The expression of high-molecular-weight and low-molecular-weight kininogen mRNAs in the whale liver was examined by reverse transcription-polymerase chain reaction. The nucleotide sequences of the high-molecular-weight and low-molecular-weight kininogen cDNAs were analyzed and deduced to the amino acid sequences. The high-molecular-weight kininogen composed of 609 amino acid residues with 18 signal peptides possessed the consensus sequences of the cysteine protease inhibitor domains I and II, the bradykinin domain, the histidine-rich region, and the prekallikrein-binding region. Except for the histidine-rich region, the overall homologies with bovine, human, and rat high-molecular-weight kininogens were 81%, 76%, and 62%, respectively. The low-molecular-weight kininogen is composed of 408 amino acid residues. The nucleotide sequence down to C(1200) as well as the amino acid sequence till Ile(382) is identical to that of the high-molecular-weight kininogen. The remaining low-molecular-weight kininogen-specific carboxy-terminal portion possessed an amino acid sequence similar to that of the land mammals. The overall homologies with bovine, human, and rat low-molecular-weight kininogens were 82%, 79%, and 64%, respectively. The amino acid sequences of both whale high-molecular-weight and low-molecular-weight kininogens are most similar to those of the bovine among the land mammals analyzed so far. An incubation of dolphin/whale plasma with human plasma kallikrein, or with bovine trypsin, in the presence of carboxypeptidase inhibitors generated bradykinin antigen as well as the spasmogenic activity to the estrous rat uterus. The amount of bradykinin released by the latter enzyme was almost double of the former, indicating that the dolphin/whale plasma contained similar concentrations of low-molecular-weight and high-molecular-weight kininogens.

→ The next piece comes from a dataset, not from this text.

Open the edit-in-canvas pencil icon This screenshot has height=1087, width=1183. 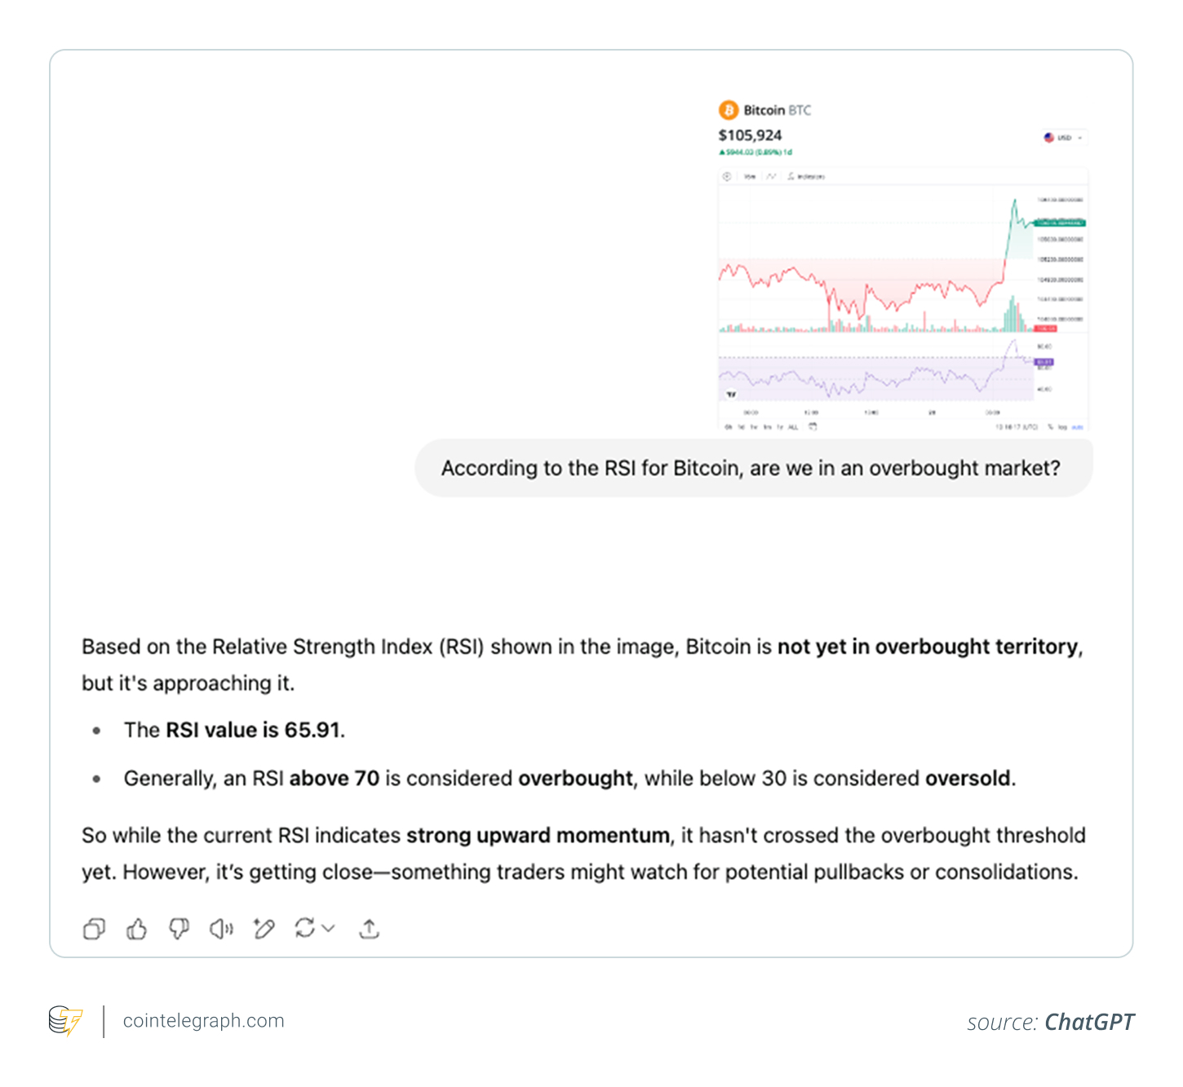point(264,928)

Difference between human and guinea pig Hageman factors in activation by bacterial proteinases: cleavage site shift due to local amino acid substitutions may determine the activation efficiency of serime proteinase zymogens

Human and guinea pig Hageman factors have been subjected to the action of pseudomonal elastase and serratial E15 proteinase. The pseudomonal elastase cleaved 22-24% of the human molecule at Arg353-Val354, and the remainder at Gly357-Leu358 resulting in the generation of about 20% of potential activity as activated Hageman factor, compared with trypsin activation, while it hydrolyzed Arg340-Ile341 bond in guinea pig molecule and generated about 75% of activity as activated Hageman factor. The serratial proteinase did not hydrolyze the essential cleavage site (Arg353-Val354) of the human zymogen but Gly356-Gly357 (30%) and Gly357-Leu358 (70%) bonds. Both products showed no activity. The guinea pig zymogen, in contrast, was cleaved mostly at Arg340-Ile341 (70%) and less abundantly at Gly344-Leu345 (30%), generating about 85% of the whole potential activity as activated Hageman factor. From the high correspondence between the proportions of activation and of hydrolysis at the essential cleavage site in activation, it was concluded that hydrolysis of the bonds different from the essential bond did not cause activation, even when the spatial separation was only 3 or 4 residues. Considering the amino acid differences between human and guinea pig Hageman factors, -Met351-Thr-Arg-Val-Val-Gly-Gly-Leu-Val-Ala360- and -Leu338-Ser-Arg-Ile-Val-Gly-Gly-Leu-Val-Ala347-, respectively, it was realized that even the minor amino acid substitutions caused the cleavage site shift which resulted in significant differences in activation efficiency of the proteinase zymogens.